Monday, June 25, 2007

Kaus's "Special Focus"

Maybe it’s a result of reading a week’s worth of posts in one sitting rather than simply one at a time, but there is something creepy about Mickey Kaus’s ,er, special focus on defeating the immigration bill.

A couple of highlights…

Is the cloture vote the “real” vote?

Part of this focus has included counting votes for and against cloture on debate of the bill, on the assumption that if cloture passes, then the bill will pass. Even if some senators ultimately vote against the bill, it doesn’t matter because their votes for cloture have the effect of moving the bill toward forward. Voting for cloture and against the bill is a form of “kabuki” so that senators can advance the bill, but still be on the record as having opposed it. Thus, Kaus is calling us to consider a vote for cloture a vote for the bill, and hold Senators accountable accordingly.

In another context, Kaus appeals to the wisdom of the Framers in making it difficult to pass legislation.

I’m no Robert Byrd, but I’m not convinced that these high-stakes “call your Senator” procedural votes are what the Framers intended, either. It seems that they intended for there to be some space for the yes/no position – that might oppose a piece of legislation, but that it should got to an up/down vote. If this were not the case, it would have been simpler to just require a 60% majority to pass any legislation (or confirm any judges).

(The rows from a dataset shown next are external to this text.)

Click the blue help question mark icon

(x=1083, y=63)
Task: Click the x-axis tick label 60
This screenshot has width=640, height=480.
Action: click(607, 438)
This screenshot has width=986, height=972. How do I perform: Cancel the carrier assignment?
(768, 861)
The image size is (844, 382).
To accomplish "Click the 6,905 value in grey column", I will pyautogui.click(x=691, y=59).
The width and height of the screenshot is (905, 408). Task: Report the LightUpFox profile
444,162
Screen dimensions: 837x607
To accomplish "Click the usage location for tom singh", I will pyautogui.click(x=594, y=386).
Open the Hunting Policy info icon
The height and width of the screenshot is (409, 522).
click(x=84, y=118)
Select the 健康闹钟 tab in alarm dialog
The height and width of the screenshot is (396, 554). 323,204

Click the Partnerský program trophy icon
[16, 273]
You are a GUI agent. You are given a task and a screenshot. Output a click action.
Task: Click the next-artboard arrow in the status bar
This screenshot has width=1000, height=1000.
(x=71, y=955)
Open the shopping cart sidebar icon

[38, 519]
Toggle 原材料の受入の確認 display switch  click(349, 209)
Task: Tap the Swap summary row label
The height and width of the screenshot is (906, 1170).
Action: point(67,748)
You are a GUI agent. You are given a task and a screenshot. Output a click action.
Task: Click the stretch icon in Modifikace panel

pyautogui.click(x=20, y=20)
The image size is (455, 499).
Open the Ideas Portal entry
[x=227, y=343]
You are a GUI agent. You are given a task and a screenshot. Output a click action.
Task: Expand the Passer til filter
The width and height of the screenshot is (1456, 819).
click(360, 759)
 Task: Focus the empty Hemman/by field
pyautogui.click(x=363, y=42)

I understand that in this particular context, a vote for cloture does have this effect. It just seems to be that this focus on procedural votes is not what was intended. If the current Senate rules in today’s environment have this effect, then maybe they need some tinkering (preferably with a better name than “the nuclear option”.)

A Press-Proof Rally

Kaus laughably writes…

how about some street demonstrations? It worked in the '60s. The trick would be including Democrats, and keeping the protests so free of fringe elements, violence, and anything that could be characterized as anti-Latino prejudice that they couldn't be tarred by the media (which would be looking to pitch opponents as angry bigots).

Hey, while you’re at it, why don’t you organize a pro-life march that the press won’t spin as a handful of religious zealots with links to terrorists like Eric Rudolph?

Or better yet, put together a pro-immigration rally that those opposed won’t spin a gathering storm of Mexican nationalism?

It’s a little late in the day to be whining about how the press portrays the movement.